Dziękuję Ci, Panie Jezu za przypomnienie mi, jak ważne jest każde dzień, który nam dajesz, aby przyczynić się do Twojego Królestwa. Dziękuję Ci, że uczyniłeś to proste i zrozumiałe, Jezu. Dziękuję za każdą spotkanie, które nas darujesz z innymi. Pomóż mi widzieć każdego człowieka jako błogosławieństwo i darem od Ciebie, Panie. Dziękuję za wiele razy, gdyś wysyłał ludzi, aby pomóc mi. Każdy uśmiech i objęcie, które otrzymuję, to rzeczywiste dar od Ciebie i jestem bardzo wdzięczny. Dziękuję Ci za Twoją piękną, bezwarunkową miłość, Jezu. Dziękuję za Twą nieskończoną łaskę, wybaczenie, pokój. Jezu, Ty znasz każde zaniepokojenie mojego serca. Weź te zaniepokojenia, Panie i poradź sobie z nimi tak, jak uważasz za właściwe. Pomóż mi ze stanem mego serca, Panie. Ofiaruję go dla wszystkich tych, którzy mają złamane serca, nie znają miłości lub źródła miłości. Pomóż moim dzieciom i wnukom kochać i śledzić Ciebie, Panie. Zajrzyj do każdego z nich potrzeby i daj im to, czego potrzebują dla ich duszy i serca. Dziękuję Ci, Jezu że trzymasz każdą osobę w dłoni swej. Chwała Tobie i dzięki, mój Panie i Bóg. Kocham!

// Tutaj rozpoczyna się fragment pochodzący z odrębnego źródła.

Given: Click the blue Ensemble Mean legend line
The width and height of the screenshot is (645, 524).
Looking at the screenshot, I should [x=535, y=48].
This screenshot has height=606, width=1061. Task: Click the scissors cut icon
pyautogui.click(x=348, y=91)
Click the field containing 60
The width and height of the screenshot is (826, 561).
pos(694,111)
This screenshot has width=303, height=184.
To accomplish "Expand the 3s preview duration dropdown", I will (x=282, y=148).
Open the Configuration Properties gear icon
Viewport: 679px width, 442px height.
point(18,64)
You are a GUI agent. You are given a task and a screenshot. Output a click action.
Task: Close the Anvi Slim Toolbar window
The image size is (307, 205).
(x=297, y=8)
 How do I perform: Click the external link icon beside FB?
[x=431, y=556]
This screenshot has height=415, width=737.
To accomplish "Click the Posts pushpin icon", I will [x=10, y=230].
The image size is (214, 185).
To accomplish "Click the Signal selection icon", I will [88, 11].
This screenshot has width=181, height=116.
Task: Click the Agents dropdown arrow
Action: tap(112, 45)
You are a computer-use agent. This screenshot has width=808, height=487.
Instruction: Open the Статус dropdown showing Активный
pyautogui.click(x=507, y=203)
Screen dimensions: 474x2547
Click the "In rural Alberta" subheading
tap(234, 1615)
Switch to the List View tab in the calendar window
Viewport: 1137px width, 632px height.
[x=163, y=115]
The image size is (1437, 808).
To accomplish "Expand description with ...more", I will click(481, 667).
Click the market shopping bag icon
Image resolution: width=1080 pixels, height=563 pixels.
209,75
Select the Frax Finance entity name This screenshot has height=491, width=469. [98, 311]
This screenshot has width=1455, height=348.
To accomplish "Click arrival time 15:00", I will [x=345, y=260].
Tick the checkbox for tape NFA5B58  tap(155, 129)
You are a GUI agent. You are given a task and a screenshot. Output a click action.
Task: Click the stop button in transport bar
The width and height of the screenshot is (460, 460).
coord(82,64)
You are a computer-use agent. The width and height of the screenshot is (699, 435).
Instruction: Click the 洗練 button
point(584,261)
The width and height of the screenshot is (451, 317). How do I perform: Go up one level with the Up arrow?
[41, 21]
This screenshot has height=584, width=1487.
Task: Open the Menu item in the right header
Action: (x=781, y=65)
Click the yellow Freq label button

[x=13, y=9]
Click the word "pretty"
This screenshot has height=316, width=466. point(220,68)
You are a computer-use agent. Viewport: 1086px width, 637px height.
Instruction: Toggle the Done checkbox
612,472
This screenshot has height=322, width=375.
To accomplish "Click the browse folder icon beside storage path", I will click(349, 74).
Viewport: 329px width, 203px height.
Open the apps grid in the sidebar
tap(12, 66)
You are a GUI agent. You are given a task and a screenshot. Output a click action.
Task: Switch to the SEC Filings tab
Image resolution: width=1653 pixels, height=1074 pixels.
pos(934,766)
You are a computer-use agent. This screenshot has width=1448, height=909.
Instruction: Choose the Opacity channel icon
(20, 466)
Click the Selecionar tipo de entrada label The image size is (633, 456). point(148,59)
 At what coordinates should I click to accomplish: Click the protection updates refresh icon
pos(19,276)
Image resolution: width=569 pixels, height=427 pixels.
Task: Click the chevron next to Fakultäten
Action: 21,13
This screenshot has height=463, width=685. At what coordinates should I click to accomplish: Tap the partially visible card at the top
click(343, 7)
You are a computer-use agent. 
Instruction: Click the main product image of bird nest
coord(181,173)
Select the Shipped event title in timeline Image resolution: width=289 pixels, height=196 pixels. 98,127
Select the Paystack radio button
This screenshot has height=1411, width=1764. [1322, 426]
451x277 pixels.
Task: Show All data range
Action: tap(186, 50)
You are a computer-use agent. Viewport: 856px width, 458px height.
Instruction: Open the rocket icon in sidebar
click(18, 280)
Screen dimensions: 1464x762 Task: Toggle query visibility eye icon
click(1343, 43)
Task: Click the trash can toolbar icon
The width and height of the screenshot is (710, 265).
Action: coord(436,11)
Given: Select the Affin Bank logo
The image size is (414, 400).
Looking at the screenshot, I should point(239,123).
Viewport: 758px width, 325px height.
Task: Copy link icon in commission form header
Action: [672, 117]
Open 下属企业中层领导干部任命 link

“A ja kocham cię, moje dziecko. Wezmę twoje cierpienia i ofiary modlitwy, a użyję ich dla dobra Królestwa. Dziękuję Ci, małe baranku za Twoją miłość i przyjaźń. Możesz teraz odejść w pokoju, moje dziecko. Jestem z tobą. Błogosławię cię i mego syna (imie ukryte) we imieniu Mojego Ojca, we mnie imię i we imię Mojego Świętego Ducha. Bądź miłosierdzie, bądź miłość, bądź pokój, bądź radość. Daję wszystko, czego potrzeba.”

Dziękuję Ci, moj Jezu. Amen! Alleluja!